▶ Exercises to complete
1) Answer these questions from the article on ESPN's Monday Night Football deal.
(a) How much did ESPN agree to pay per year for the Monday Night Football rights, and for how many years?
(b) What offer had ABC made before it pulled out of the Monday night bidding?
(c) At which college does Andrew Zimbalist teach, and in what field?
2) Write the next part of the article on ESPN's Monday Night Football deal, picking up after Andrew Zimbalist's quoted explanation.

▶ Source
[Begin]

Ever since the big NFL TV deals were announced early this week, I've been trying to get my mind around the $1.1 billion per year ESPN paid for the rights to "Monday Night Football" for eight years. That's twice what ABC, it's corporate sister, had been paying, and almost twice the $600 million a year NBC paid to reenter the NFL business for six years of Sunday nights.

Why was the price for Monday so high, especially given the NFL's apparent opinion that Sunday night games on free TV will outdraw the Monday night games that will stay free for one more year on ABC?

Many in the commentariat, including me, have explained that ESPN can afford to pay more than the broadcast networks for the same program because it collects revenue from subscription fees as well as advertising. That is, cable distributors pay ESPN -- a lot -- for the viewers it delivers. The new deal figures to bring in even more viewers and allow ESPN to charge higher fees.

ESPN is also unique among the big networks in all the different ways it has to make money: subsidiary networks like ESPN Deportes and H-D, a huge Web site, a radio network and so on.

But nobody's explained why ESPN would pay so much more than anybody else. ABC had pulled out of the Monday night bidding after offering $400 million. If the other broadcast networks were considering paying $1 billion or so for something, they'd have outbid NBC for Sunday. So did ESPN overpay?

"The most likely explanation is that ESPN is concerned that if they didn't get those rights than Fox would have gotten the rights," said Andrew Zimbalist, a professor of economics at Smith College who writes extensively about sports economics, "and Fox would have used the rights to lift the status of their national sports channel to be a competitor to ESPN."

[End]

▶ Dataset entries

[Begin]

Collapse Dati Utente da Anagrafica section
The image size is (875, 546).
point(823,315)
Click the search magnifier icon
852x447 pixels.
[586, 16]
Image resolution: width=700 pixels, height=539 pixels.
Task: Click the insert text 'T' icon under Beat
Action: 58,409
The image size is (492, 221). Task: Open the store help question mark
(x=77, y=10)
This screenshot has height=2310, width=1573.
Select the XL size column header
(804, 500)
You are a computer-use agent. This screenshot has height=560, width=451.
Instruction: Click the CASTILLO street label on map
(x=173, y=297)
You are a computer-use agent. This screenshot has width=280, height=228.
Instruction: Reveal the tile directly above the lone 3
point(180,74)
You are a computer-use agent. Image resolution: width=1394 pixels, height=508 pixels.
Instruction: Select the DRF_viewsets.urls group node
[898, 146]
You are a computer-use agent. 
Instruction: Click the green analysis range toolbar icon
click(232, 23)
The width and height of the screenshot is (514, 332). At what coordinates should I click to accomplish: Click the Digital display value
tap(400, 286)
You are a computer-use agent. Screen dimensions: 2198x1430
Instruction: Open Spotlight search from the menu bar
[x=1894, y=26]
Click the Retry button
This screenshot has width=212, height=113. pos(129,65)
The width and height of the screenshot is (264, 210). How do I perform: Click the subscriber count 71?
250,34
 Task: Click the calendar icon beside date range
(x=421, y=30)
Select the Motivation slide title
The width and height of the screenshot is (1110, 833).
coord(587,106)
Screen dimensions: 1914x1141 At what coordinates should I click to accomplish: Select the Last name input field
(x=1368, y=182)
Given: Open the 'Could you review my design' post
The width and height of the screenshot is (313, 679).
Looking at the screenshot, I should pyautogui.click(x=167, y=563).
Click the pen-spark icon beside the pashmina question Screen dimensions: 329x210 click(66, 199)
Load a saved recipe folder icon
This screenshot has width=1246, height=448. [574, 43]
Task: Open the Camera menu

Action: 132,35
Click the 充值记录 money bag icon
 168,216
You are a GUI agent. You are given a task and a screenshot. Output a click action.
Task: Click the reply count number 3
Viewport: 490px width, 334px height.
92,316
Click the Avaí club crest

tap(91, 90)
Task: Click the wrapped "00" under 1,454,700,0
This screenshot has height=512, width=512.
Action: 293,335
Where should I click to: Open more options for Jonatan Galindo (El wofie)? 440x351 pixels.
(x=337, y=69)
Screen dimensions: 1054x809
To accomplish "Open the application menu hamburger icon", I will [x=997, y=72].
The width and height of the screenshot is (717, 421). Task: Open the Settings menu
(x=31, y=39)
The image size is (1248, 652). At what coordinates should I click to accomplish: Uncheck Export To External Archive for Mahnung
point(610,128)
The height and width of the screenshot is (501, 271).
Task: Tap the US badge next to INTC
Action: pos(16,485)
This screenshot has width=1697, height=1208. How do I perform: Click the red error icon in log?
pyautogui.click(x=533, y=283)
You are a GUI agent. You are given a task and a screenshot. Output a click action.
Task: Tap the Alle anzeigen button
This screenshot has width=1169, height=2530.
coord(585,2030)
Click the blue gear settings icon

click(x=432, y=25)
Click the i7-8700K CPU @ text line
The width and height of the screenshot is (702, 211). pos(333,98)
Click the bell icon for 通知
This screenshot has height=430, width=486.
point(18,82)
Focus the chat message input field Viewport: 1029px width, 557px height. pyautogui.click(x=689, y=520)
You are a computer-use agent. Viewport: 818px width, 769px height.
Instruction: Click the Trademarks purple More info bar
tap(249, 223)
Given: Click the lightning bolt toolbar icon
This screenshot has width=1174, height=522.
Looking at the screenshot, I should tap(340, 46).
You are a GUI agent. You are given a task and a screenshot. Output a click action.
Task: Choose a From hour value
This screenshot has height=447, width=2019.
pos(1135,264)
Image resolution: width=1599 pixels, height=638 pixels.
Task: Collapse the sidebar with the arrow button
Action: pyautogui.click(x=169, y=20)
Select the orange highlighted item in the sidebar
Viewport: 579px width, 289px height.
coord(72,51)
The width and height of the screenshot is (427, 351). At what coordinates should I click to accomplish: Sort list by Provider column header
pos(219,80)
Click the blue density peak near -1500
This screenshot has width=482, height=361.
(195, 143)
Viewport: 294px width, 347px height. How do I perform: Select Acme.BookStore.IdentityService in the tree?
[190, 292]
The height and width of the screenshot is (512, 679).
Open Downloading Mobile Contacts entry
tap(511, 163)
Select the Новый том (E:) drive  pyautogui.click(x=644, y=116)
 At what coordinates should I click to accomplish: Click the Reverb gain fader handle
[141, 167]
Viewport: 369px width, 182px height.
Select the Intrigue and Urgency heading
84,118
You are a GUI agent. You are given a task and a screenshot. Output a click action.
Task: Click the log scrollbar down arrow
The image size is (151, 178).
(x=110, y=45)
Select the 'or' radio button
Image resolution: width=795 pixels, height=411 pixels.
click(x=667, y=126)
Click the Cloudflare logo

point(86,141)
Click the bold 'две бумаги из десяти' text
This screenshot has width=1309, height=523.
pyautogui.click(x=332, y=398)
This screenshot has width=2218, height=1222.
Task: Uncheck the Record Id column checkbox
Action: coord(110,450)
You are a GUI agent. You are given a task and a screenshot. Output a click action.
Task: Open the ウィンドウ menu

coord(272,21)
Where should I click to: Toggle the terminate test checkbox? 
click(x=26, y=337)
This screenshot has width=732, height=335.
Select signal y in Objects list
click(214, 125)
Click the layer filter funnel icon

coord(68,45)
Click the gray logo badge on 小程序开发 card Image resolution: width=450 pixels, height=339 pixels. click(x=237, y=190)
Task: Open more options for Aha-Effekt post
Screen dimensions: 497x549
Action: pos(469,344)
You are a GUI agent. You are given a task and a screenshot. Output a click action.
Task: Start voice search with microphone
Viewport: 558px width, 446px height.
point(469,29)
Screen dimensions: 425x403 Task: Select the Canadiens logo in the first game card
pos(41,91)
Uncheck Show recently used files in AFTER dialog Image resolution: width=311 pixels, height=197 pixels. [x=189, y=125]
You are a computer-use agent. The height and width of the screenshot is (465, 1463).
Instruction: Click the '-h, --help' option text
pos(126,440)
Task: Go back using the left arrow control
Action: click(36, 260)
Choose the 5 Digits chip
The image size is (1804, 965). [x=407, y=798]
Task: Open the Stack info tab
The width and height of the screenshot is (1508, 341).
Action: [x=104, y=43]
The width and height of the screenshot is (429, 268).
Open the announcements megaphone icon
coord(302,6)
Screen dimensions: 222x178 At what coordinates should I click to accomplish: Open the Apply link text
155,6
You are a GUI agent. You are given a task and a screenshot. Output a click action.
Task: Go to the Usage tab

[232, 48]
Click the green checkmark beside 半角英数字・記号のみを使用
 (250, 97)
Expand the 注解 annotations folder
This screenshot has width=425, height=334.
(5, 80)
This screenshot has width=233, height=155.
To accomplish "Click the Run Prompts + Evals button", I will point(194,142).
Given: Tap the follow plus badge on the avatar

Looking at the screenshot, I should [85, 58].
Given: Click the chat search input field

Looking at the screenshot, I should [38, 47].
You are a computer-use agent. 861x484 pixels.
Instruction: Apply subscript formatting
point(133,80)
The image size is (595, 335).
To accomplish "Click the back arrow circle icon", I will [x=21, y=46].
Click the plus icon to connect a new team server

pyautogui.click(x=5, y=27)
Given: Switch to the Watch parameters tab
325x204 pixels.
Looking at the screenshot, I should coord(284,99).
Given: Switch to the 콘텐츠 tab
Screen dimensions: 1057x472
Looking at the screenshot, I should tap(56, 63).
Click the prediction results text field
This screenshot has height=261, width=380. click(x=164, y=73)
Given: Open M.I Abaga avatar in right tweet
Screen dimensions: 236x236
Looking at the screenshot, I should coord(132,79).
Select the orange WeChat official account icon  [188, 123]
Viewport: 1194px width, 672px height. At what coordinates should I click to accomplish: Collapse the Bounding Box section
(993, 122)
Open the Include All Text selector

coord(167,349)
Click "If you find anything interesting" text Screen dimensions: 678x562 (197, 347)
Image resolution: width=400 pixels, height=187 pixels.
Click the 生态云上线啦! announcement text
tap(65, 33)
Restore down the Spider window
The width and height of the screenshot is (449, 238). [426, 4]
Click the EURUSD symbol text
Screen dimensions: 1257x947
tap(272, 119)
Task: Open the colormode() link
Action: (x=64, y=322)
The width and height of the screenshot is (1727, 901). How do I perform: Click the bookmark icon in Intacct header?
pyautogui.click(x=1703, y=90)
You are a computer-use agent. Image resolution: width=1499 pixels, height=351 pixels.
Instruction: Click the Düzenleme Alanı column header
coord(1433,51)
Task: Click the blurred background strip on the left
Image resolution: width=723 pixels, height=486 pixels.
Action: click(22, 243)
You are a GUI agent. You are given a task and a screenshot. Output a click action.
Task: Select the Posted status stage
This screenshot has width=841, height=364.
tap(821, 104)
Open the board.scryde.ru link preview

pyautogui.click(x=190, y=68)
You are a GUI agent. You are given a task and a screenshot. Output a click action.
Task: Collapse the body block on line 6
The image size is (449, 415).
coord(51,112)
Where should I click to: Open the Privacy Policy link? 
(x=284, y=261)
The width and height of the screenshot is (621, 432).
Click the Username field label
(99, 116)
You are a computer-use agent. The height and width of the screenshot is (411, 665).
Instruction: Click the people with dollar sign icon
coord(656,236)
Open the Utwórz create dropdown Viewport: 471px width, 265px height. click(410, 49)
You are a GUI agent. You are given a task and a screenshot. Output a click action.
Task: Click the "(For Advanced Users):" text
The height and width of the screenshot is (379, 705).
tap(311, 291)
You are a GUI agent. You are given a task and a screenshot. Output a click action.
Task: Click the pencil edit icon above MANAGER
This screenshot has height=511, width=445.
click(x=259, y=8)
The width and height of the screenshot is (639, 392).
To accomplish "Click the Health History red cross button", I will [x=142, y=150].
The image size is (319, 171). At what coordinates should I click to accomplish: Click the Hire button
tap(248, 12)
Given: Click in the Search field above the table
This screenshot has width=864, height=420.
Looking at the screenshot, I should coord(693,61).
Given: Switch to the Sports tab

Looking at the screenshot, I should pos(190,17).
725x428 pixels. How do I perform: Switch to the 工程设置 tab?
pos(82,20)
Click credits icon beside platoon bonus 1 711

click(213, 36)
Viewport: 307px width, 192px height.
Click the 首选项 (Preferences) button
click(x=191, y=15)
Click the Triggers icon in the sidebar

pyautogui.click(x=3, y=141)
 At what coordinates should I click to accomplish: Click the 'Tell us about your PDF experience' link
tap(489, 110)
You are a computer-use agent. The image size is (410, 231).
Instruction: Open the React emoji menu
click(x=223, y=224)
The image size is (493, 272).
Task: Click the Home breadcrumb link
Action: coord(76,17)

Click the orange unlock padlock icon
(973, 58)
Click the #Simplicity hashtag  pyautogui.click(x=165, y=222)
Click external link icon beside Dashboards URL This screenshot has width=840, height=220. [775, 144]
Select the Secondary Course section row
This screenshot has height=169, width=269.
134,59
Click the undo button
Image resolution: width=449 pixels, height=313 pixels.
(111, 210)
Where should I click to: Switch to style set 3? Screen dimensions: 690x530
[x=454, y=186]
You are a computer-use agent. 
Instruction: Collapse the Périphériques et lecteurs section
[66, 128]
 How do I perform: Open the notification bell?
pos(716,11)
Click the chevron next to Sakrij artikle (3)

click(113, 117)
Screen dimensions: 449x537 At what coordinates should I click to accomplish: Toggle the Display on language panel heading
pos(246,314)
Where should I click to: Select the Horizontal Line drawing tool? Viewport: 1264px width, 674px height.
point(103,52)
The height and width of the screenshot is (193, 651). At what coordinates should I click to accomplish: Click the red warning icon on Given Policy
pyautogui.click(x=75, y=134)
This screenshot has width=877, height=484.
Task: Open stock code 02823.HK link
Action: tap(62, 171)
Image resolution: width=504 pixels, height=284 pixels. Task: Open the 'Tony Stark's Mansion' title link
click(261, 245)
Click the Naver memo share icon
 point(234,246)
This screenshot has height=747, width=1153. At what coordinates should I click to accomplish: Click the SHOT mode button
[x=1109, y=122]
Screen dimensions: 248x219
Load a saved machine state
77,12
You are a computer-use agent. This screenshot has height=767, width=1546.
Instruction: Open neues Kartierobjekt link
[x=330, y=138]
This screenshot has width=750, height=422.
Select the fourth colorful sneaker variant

[End]

▶ Answers for the exercise
1)
(a) ESPN agreed to pay $1.1 billion per year for eight years.
(b) ABC had offered $400 million.
(c) He teaches at Smith College as a professor of economics.

2)
"They have to have calculated the return on investment for ESPN-Disney to be greater than the billion they invested," said Matthew Brown, an assistant professor of sports administration at Ohio University who studies and writes about sports business. "ESPN has done a good job of shutting down rivals like Fox nationally."

That's pretty much how ESPN executive vice president Mark Shapiro explained it.

"There's monster competition," he said. "I mean, if you don't think there's another cable player that wants to get in on the action, that'd be foolish. There's a lot of players that want in, not to mention Fox sitting out there, who's been damn obvious and up-front about the sense that they want more football for Fox, and if they can get even more football they would love to launch a new sports network."

Other major players might have included Comcast, the country's largest cable company, which has been rumored to want to start a sports network, and the NFL itself, which has the cable NFL Network, where a still-unsold package of eight late-season Thursday- and Saturday-night games could end up.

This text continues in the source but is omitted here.